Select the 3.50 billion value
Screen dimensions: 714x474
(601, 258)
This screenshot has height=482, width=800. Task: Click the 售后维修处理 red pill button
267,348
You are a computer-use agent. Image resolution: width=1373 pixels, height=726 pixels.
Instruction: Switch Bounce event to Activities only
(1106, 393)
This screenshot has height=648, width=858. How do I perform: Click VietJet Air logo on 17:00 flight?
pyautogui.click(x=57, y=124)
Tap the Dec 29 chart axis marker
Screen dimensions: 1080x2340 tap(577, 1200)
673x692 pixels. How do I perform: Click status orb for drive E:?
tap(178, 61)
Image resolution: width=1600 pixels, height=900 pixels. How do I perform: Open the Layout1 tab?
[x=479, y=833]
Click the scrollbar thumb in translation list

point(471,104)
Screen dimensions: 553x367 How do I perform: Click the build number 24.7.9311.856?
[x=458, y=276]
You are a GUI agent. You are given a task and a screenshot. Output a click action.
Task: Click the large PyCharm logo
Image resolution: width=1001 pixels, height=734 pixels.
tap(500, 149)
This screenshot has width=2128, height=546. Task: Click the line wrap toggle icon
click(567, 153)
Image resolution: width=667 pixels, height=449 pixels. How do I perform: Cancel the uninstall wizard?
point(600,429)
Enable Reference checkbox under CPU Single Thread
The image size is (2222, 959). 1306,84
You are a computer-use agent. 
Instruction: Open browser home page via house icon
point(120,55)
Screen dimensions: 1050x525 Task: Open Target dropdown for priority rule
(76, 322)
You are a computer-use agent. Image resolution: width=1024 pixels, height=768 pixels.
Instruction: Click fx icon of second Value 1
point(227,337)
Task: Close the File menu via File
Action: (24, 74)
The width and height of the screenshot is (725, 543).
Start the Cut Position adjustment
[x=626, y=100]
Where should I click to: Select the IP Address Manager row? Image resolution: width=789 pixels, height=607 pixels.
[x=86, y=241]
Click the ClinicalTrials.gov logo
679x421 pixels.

(What to do):
All of the entries are to be set down again without alteration.

(Reply):
Select the 3.50 billion value
Screen dimensions: 714x474
(601, 258)
This screenshot has height=482, width=800. Task: Click the 售后维修处理 red pill button
267,348
You are a computer-use agent. Image resolution: width=1373 pixels, height=726 pixels.
Instruction: Switch Bounce event to Activities only
(1106, 393)
This screenshot has height=648, width=858. How do I perform: Click VietJet Air logo on 17:00 flight?
pyautogui.click(x=57, y=124)
Tap the Dec 29 chart axis marker
Screen dimensions: 1080x2340 tap(577, 1200)
673x692 pixels. How do I perform: Click status orb for drive E:?
tap(178, 61)
Image resolution: width=1600 pixels, height=900 pixels. How do I perform: Open the Layout1 tab?
[x=479, y=833]
Click the scrollbar thumb in translation list

point(471,104)
Screen dimensions: 553x367 How do I perform: Click the build number 24.7.9311.856?
[x=458, y=276]
You are a GUI agent. You are given a task and a screenshot. Output a click action.
Task: Click the large PyCharm logo
Image resolution: width=1001 pixels, height=734 pixels.
tap(500, 149)
This screenshot has width=2128, height=546. Task: Click the line wrap toggle icon
click(567, 153)
Image resolution: width=667 pixels, height=449 pixels. How do I perform: Cancel the uninstall wizard?
point(600,429)
Enable Reference checkbox under CPU Single Thread
The image size is (2222, 959). 1306,84
You are a computer-use agent. 
Instruction: Open browser home page via house icon
point(120,55)
Screen dimensions: 1050x525 Task: Open Target dropdown for priority rule
(76, 322)
You are a computer-use agent. Image resolution: width=1024 pixels, height=768 pixels.
Instruction: Click fx icon of second Value 1
point(227,337)
Task: Close the File menu via File
Action: (24, 74)
The width and height of the screenshot is (725, 543).
Start the Cut Position adjustment
[x=626, y=100]
Where should I click to: Select the IP Address Manager row? Image resolution: width=789 pixels, height=607 pixels.
[x=86, y=241]
Click the ClinicalTrials.gov logo
679x421 pixels.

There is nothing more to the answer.